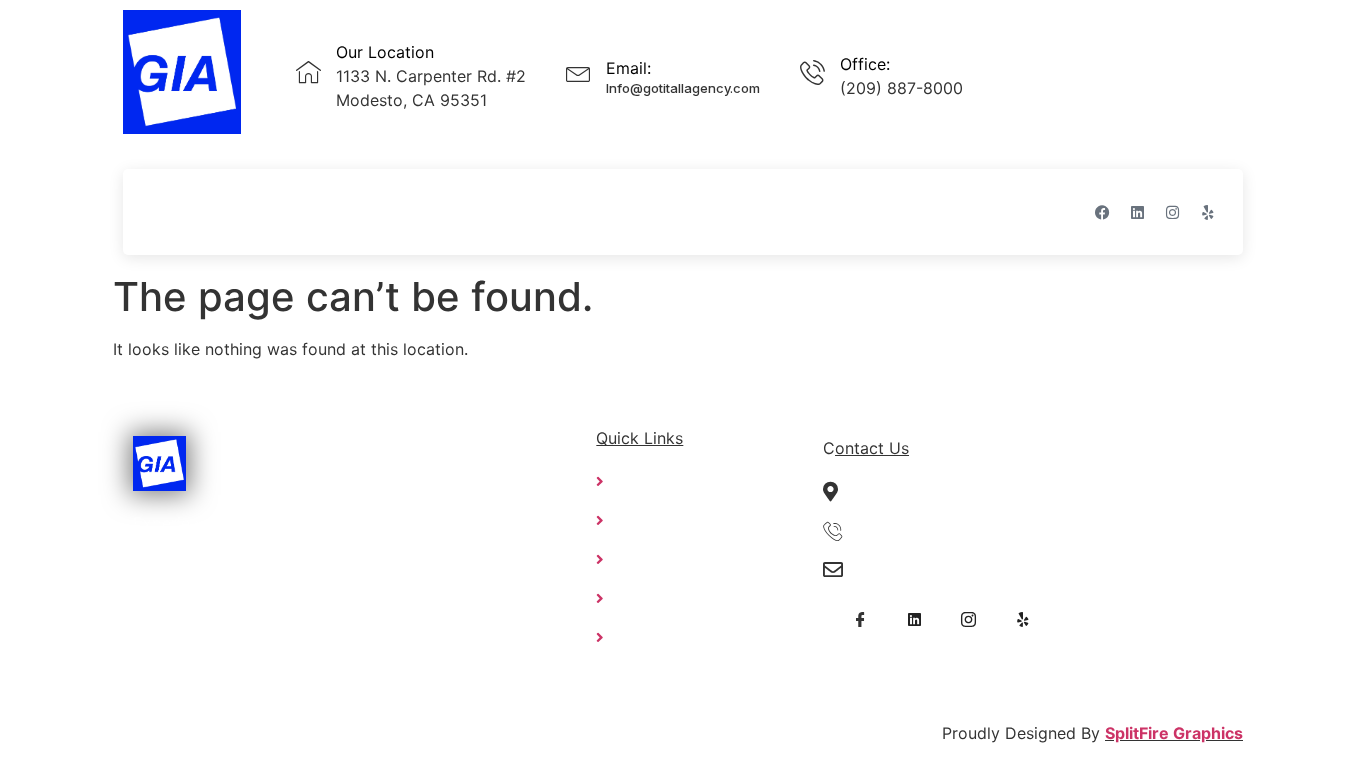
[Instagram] (1172, 212)
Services (344, 211)
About (253, 211)
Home (173, 211)
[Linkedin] (1137, 212)
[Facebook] (1102, 212)
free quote (453, 211)
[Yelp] (1207, 212)
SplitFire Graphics (1174, 733)
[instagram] (968, 618)
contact (559, 211)
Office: (865, 64)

What to do ::
Without including the pictures, reproduce all entries exactly.

Reply ::
[Instagram] (1172, 212)
Services (344, 211)
About (253, 211)
Home (173, 211)
[Linkedin] (1137, 212)
[Facebook] (1102, 212)
free quote (453, 211)
[Yelp] (1207, 212)
SplitFire Graphics (1174, 733)
[instagram] (968, 618)
contact (559, 211)
Office: (865, 64)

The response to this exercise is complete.